これだけ病院があるのだから、看護師はいつでも人手不足なんだからいつだってどこだって「働こうと思えば働ける」。

希望を持ちながら入職したのに、心が持たなくて辞めていった新人たち。

人間関係に悩んで辞めていった同僚。

妊娠しているのに働いて切迫気味になる看護師を何人も見てきた。流産だって他の職種に比べて多いんだそう。

命を預かり、クレームにおびえ、時に医師からは怒鳴られ、認知症のある患者から殴られ蹴られ噛みつかれ、セクハラやモラハラにあい、夜中徘徊して追いかけまわして転んだらレポートという名の始末書、骨折や頭打って何かあれば訴訟にだってなるかもしれない。

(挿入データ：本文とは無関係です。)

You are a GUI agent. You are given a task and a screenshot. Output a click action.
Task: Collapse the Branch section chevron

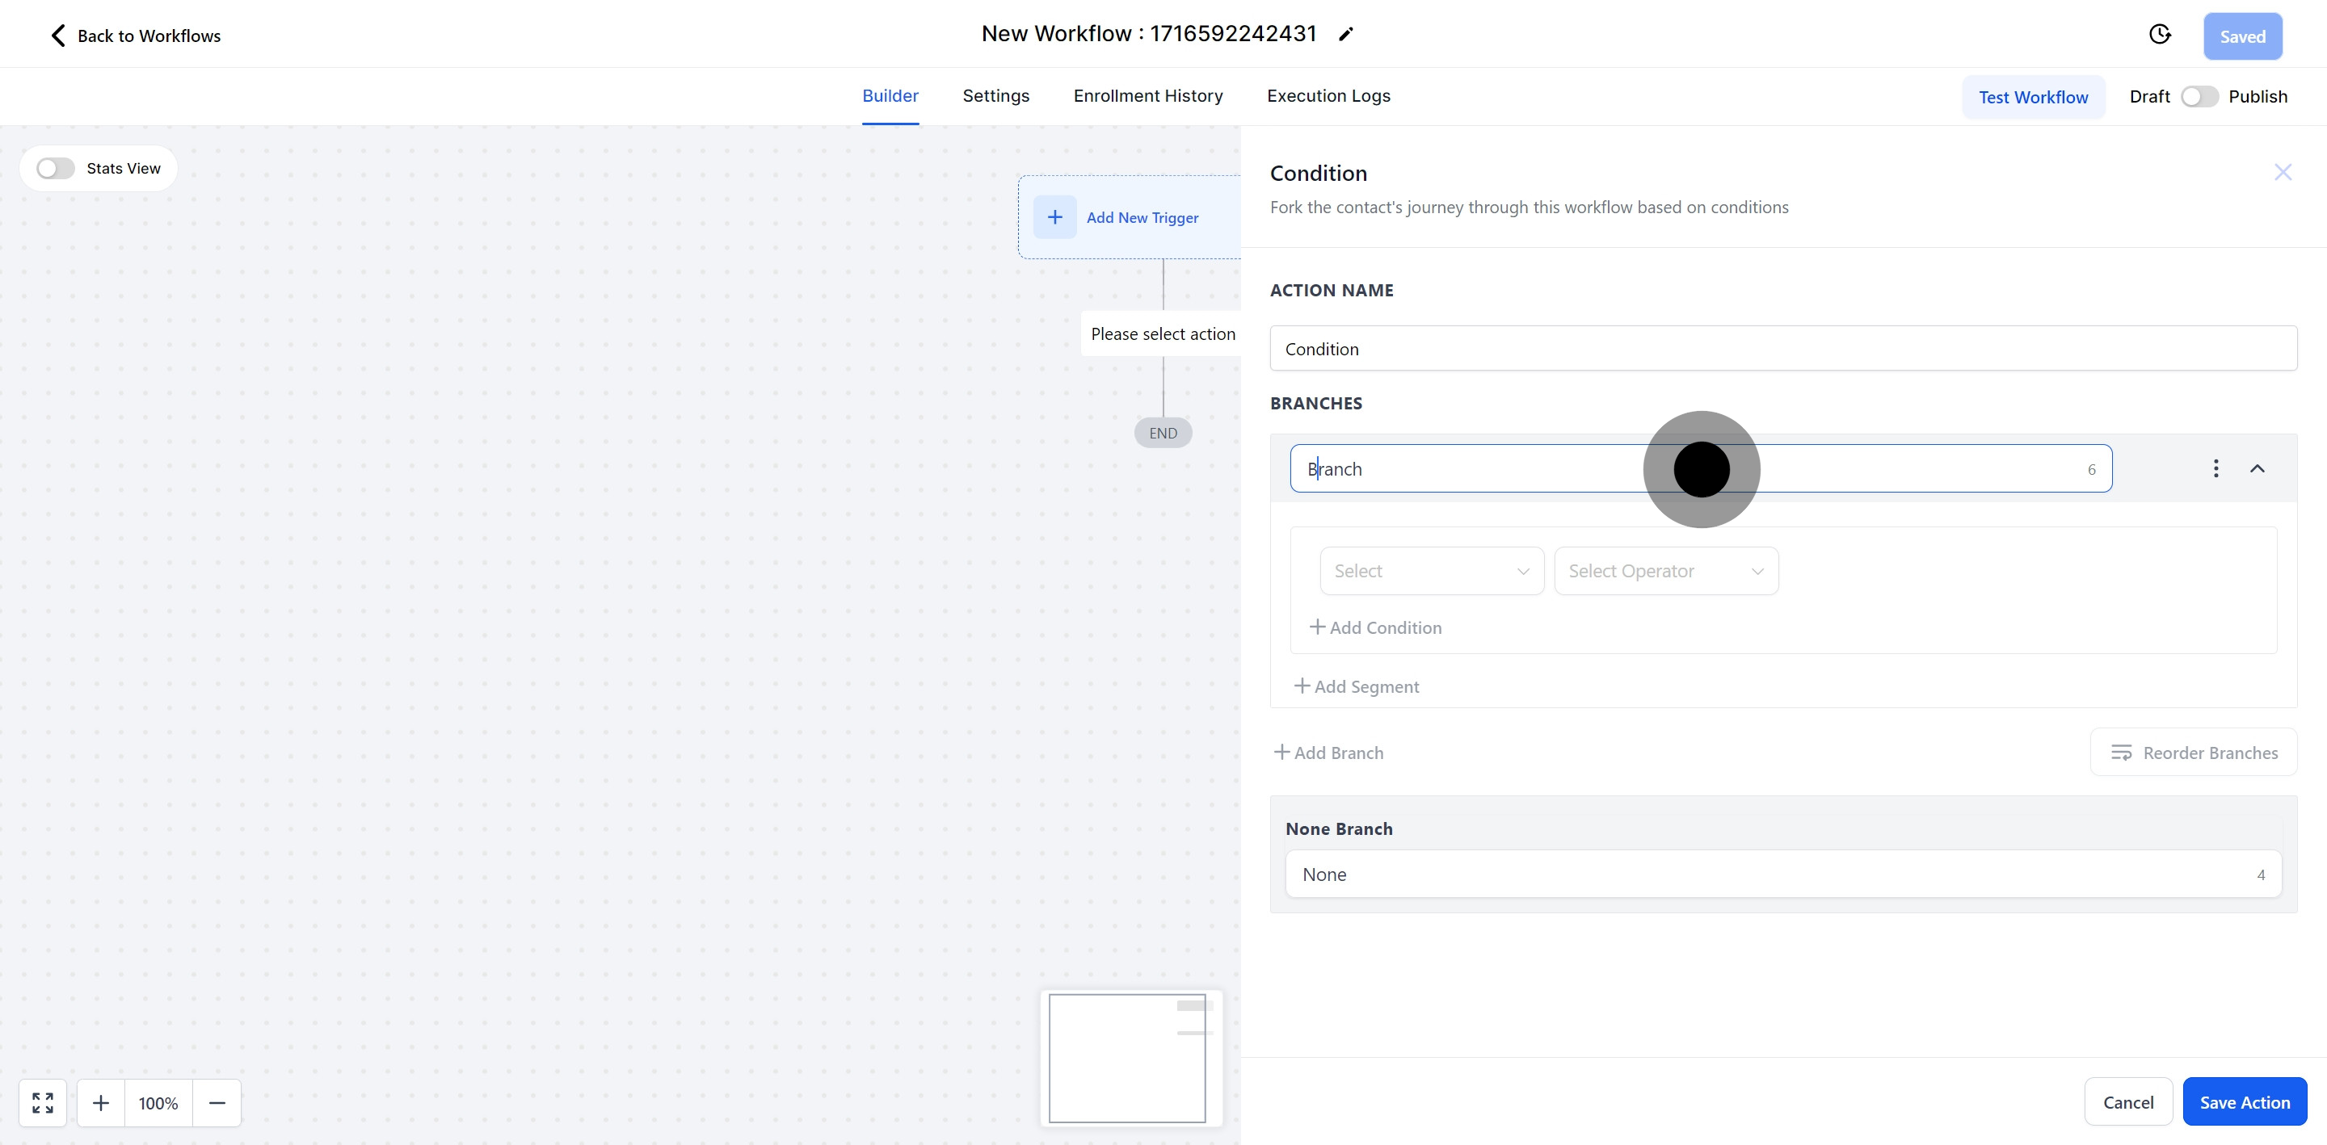[2257, 468]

業務をこなしながら毎日大量の記録に追われ、係だ委員会だ勉強会だ研修だなんだかんだで残業や休日出勤。

貯まりにたまったストレスを他のスタッフに発散する人もいて、悪循環極まりなくて。

結婚するので、妊娠したので、出産したのでって理由でやめていく。

だってそうしないと辞めさせてもらえないんだもん。もう少し頑張ってみたらどうか、異動してみたらどうか、人手不足だし看護師が減ったら国からもらえるお金も減るしで。新人になって4つも5つも異動させられた子もいた。もしくは病気にならないと辞めさせてもらえない…。

みんながみんな同じ理由で休んでいるわけじゃない。けど、現場を経験したことのない人が、気軽に500人確保できるなんて言うな。しかも総理大臣が、なんなんだいったい。ツイートしてたら必死で頑張っている現場の看護師のことを思って怒りで涙が出てきたた。

政府の看護師に対する考え方があんまりにも軽すぎて、悔しい。

看護師は駒じゃない。

看護師だって人間だ。心があって家族がいて自分を大切にしたっていいはずだ。

本当は看護師を続けたかった仲間がたくさんいるはず。

こうして書いていてまた涙が出てきた。

どうか、この気持ちが届いてほしい。

看護師を大切にしてほしい。


つぶやきと反省とやっぱり言いたいことと

怒りに任せて書いて、もともと文を書くのは苦手だしで、めちゃくちゃな文でごめんなさい。もっと伝えたいことがあるのにもどかしい。とにかく悔しさやら悲しさやらむなしさやらでいっぱい。コロナ禍で苦しんでいるのは看護師だけじゃないし、みんなみんな苦しんでるし看護師の辛さばっかり言いまくってどうなんだと思いながらもでもやっぱり知ってほしいとnoteに書きました。

私は今看護師の現場にいないんです。大切な仲間たちが大変な目に合おうとしている・・。コロナ対応病床を増やすと聞いて、もしかしたら同僚が配属されるかもしれない、もといた病棟に普段慣れない患者が来てめちゃくちゃ大変になるかもしれない。色々考えていたところに500人無償で出せだの総理大臣が出すことは可能だとか耳に入って…。

「看護師はどこにいても仲間です」と看護学生時代に言われたことがあります。日本中、世界中の看護師が仲間だと思っています。どうかその仲間たちを駒のように扱わないでほしいんです。